Конечно, обвинения общества покровительства животных сильно задели Ивана Петровича Павлова. Согласившись с выводами академической комиссии, он высказал публично и свое личное мнение.
Вот его слова по этому поводу: «Когда я приступаю к опыту, связанному, в конце концов, с гибелью животного, – с невольной горечью сознавался он, – я испытываю тяжелое чувство сожаления, что прерываю ликующую жизнь, что являюсь палачом живого существа. Когда я режу, разрушаю живое животное, я слышу в себе едкий упрек, что грубой, невежественной рукой ломаю невыразимо художественный механизм. Но это переношу в интересах истины, для пользы людям…»
А между тем назревали серьезнейшие события в жизни самого Ивана Петровича Павлова. Собственно, предвестники этих событий угадывались уже слишком давно. Авторитет Павлова, как великого ученого, заслуживающего достаточного внимания, возрастал с каждым днем. От него ждали все больших и больших успехов. И, казалось, нисколько не ошибались.
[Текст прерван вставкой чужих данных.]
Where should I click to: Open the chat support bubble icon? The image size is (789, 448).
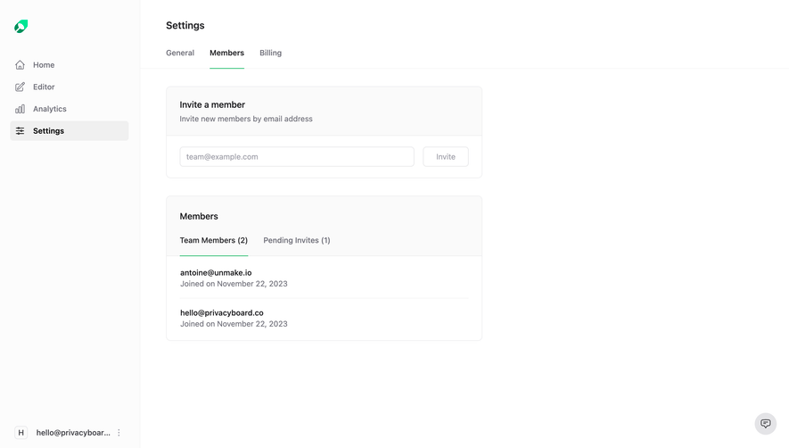tap(765, 423)
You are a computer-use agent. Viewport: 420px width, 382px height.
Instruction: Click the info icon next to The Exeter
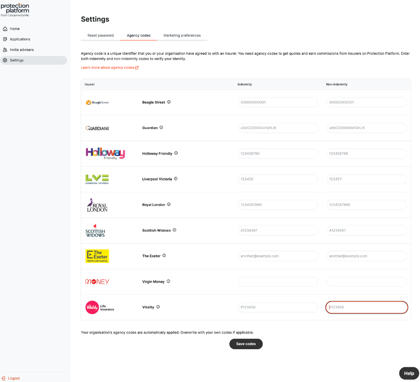point(164,256)
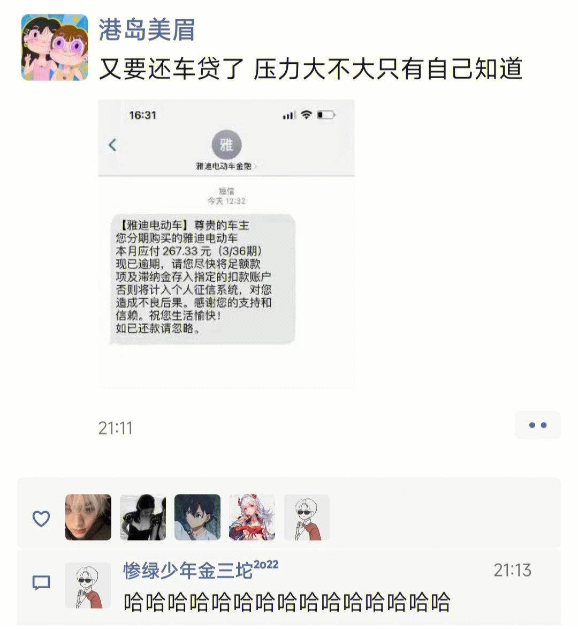Select the 雅迪电动车 overdue SMS bubble
Image resolution: width=578 pixels, height=629 pixels.
point(203,279)
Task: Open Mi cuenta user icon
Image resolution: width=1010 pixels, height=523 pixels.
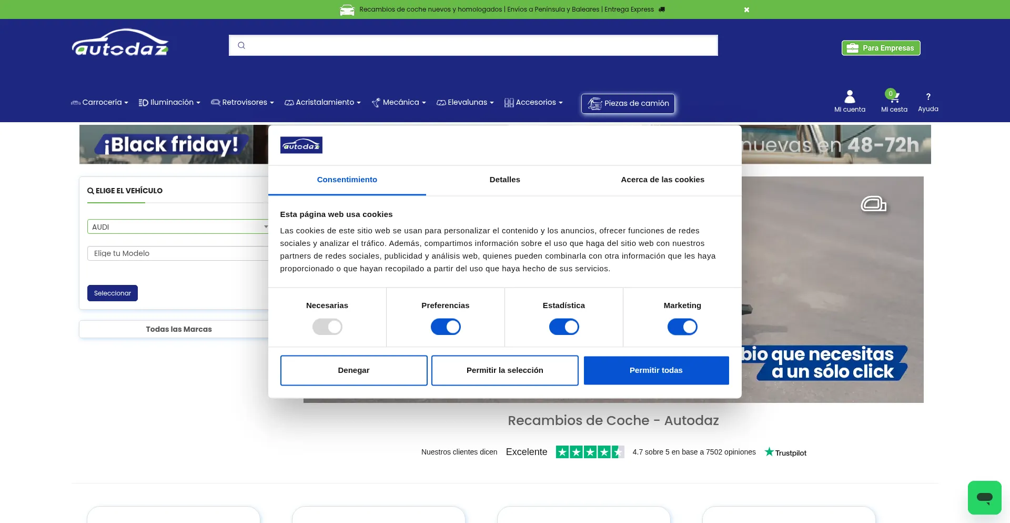Action: (850, 97)
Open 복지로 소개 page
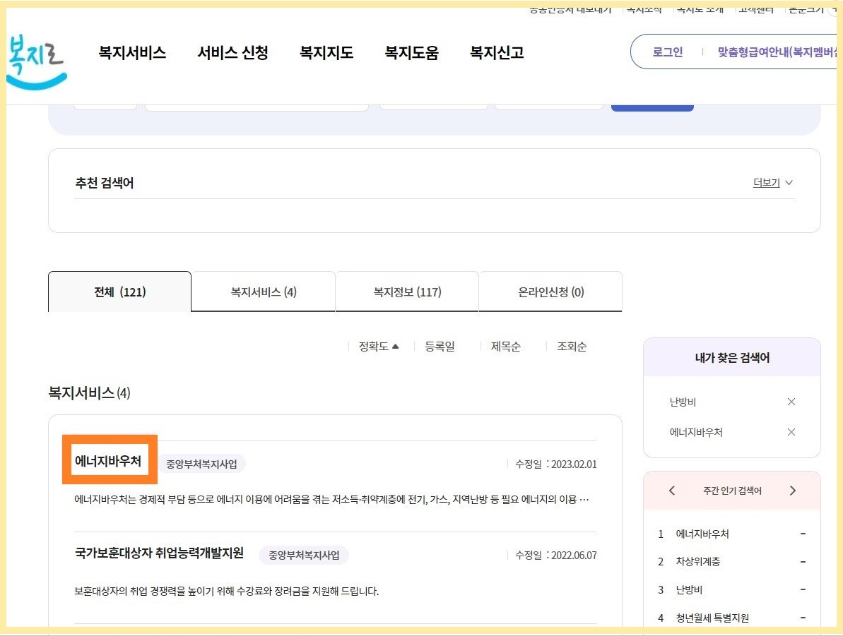843x636 pixels. [700, 9]
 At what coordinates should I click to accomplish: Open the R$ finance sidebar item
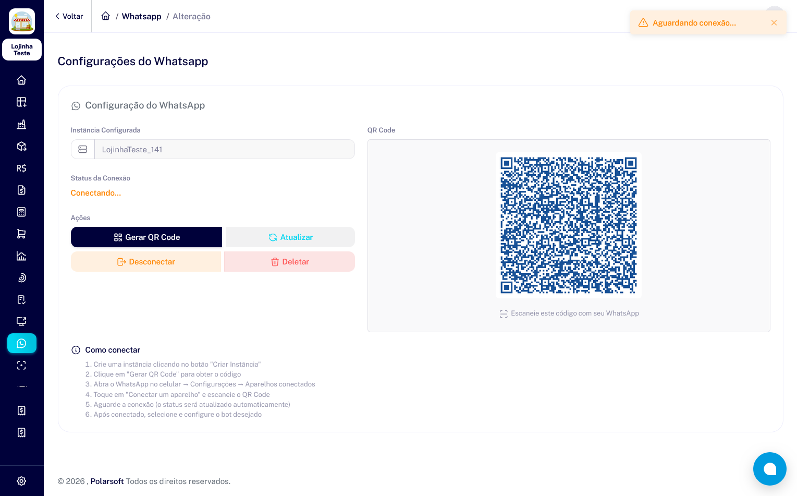tap(21, 168)
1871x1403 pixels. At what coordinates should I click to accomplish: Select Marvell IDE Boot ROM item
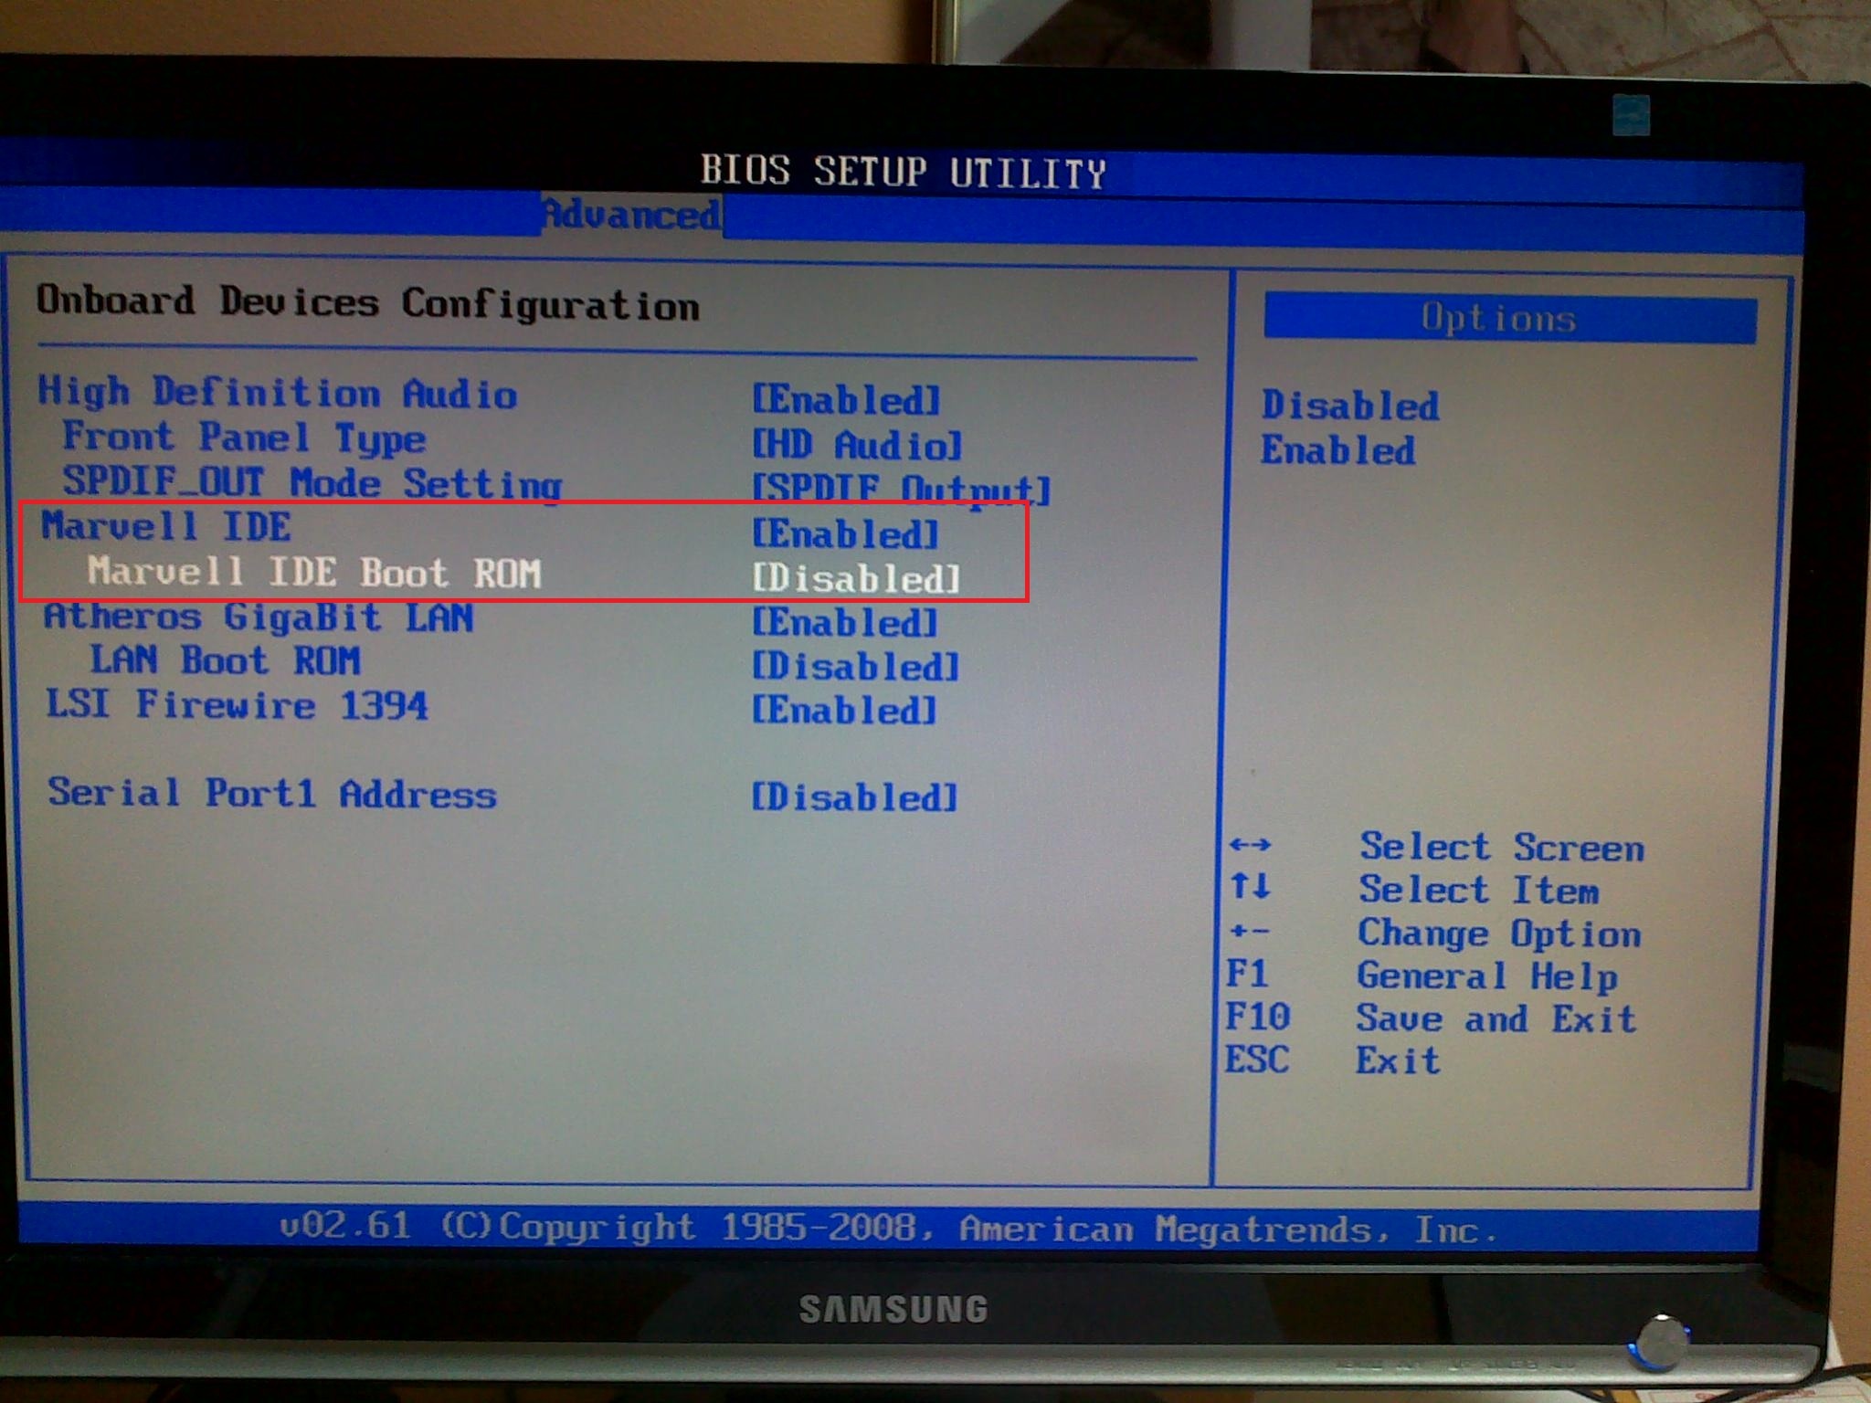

В 1901 году в Петербурге побывал профессор Гельсингфорского университета Роберт Тайгерштедт, член Нобелевского комитета. Он тщательно ознакомился с достижениями всех его лабораторий, как в институте, так и в академии. Визит маститого ученого, особенно его письмо, присланное уже из Гельсингфорса и переполненное самыми лестными высказываниями обо всем увиденном им на берегах Невы, – все это вызвало всплеск газетных публикаций. Все в Петербурге заговорили о предстоящем награждении Павлова Нобелевской премией.
Альфред Нобель, изобретатель и очень энергичный промышленник, основатель знаменитой этой премии, скончался еще в 1896 году. Еще при жизни он был лично знаком с Павловым, называл его другом Иваном, интересовался его достижениями и сам жертвовал довольно внушительные суммы на Институт экспериментальной медицины.